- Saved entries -
----

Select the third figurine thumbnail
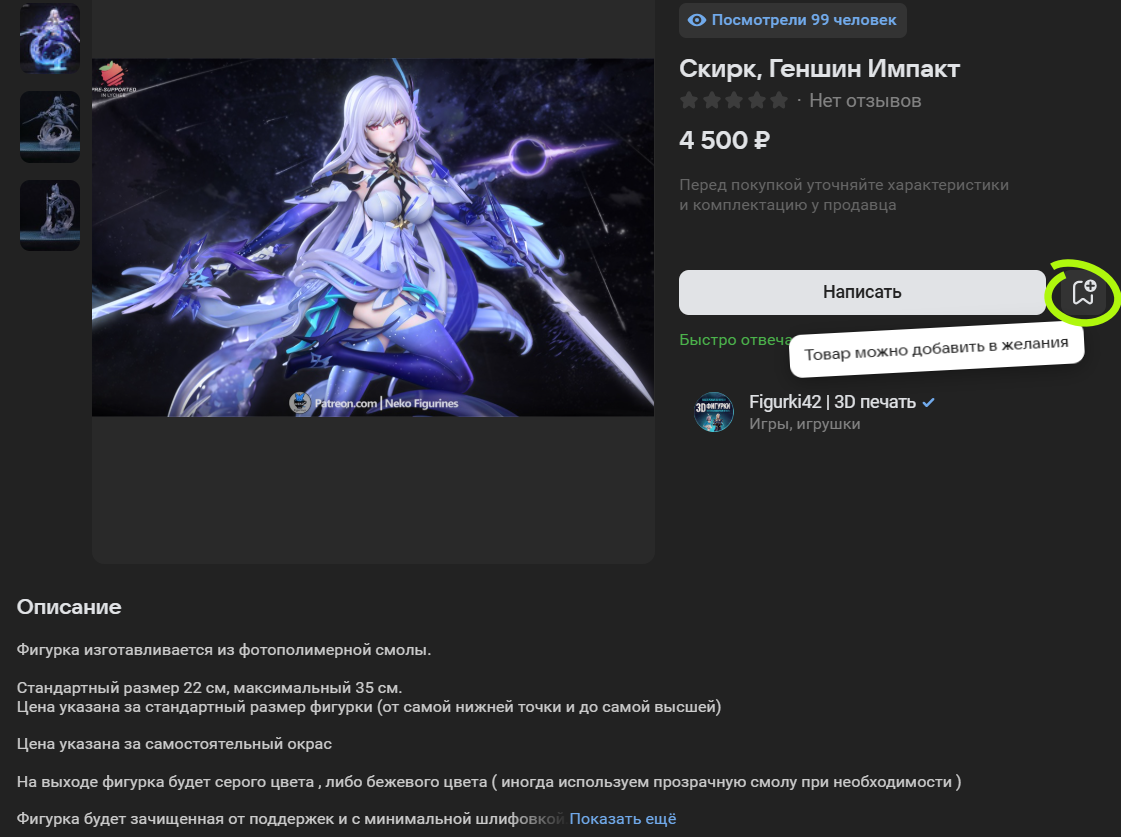This screenshot has height=837, width=1121. [50, 215]
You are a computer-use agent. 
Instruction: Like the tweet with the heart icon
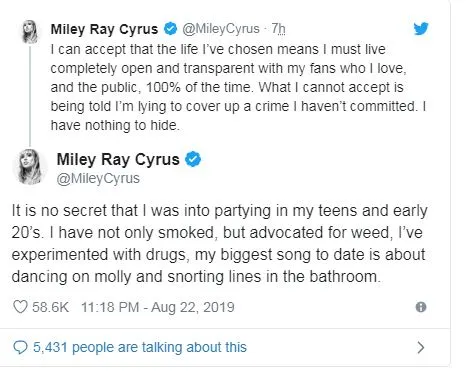20,307
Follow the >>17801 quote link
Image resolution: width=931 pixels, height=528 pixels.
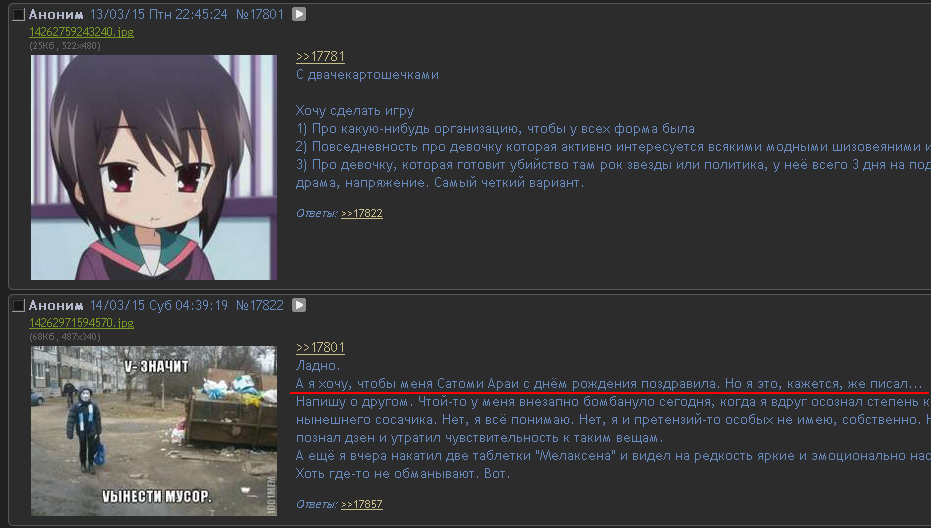320,347
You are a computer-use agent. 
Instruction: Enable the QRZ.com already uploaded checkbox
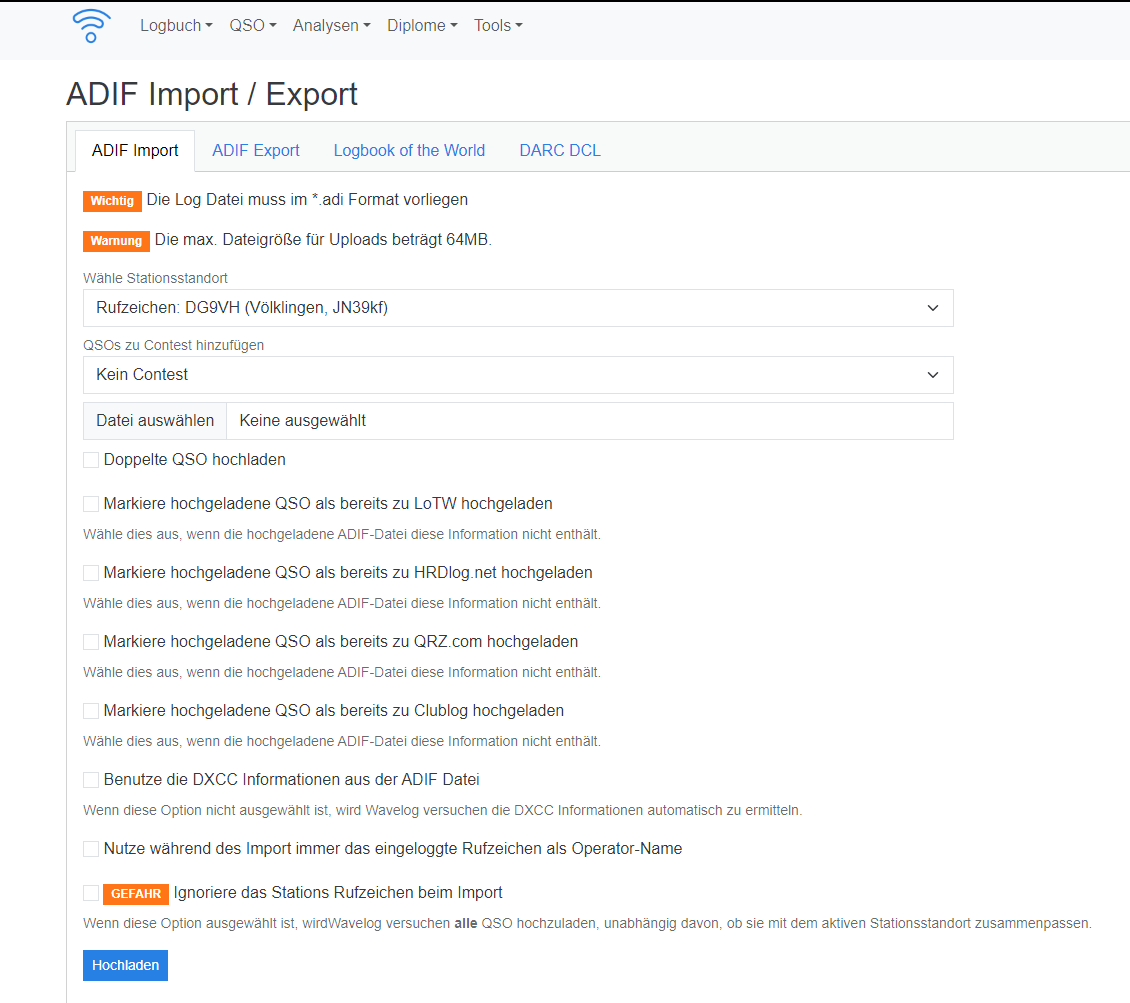click(x=91, y=642)
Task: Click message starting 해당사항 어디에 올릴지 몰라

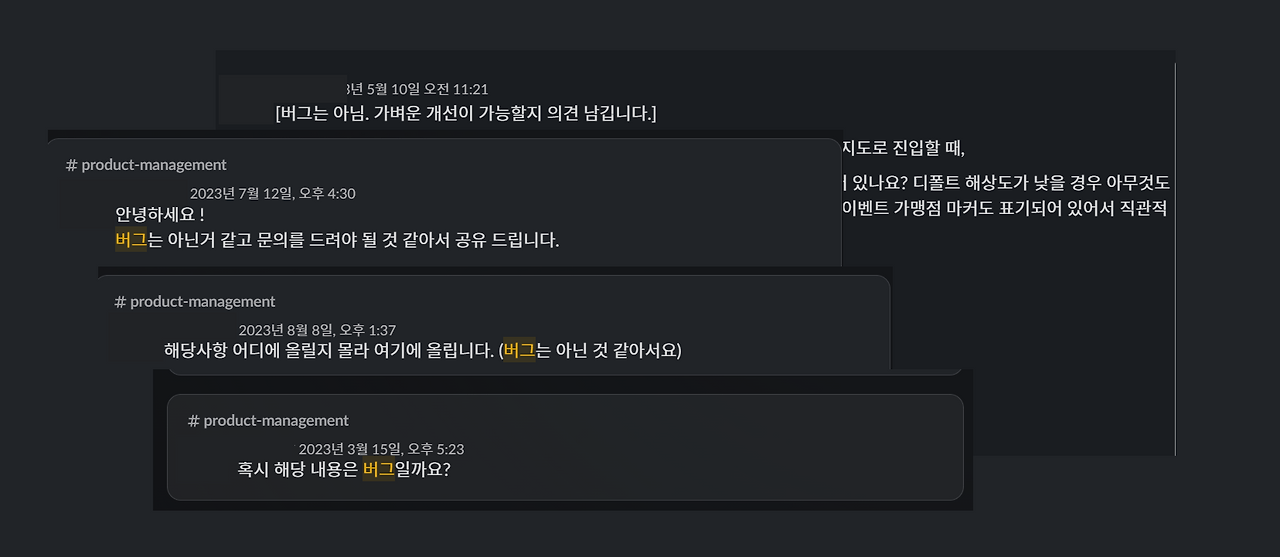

----

- YOUR TASK -
Quote every entry exactly, with the pictures omitted.

- RESULT OF THIS EXERCISE -
Select the third figurine thumbnail
This screenshot has height=837, width=1121. [50, 215]
You are a computer-use agent. 
Instruction: Like the tweet with the heart icon
20,307
Follow the >>17801 quote link
Image resolution: width=931 pixels, height=528 pixels.
320,347
You are a computer-use agent. 
Instruction: Enable the QRZ.com already uploaded checkbox
click(x=91, y=642)
Task: Click message starting 해당사항 어디에 올릴지 몰라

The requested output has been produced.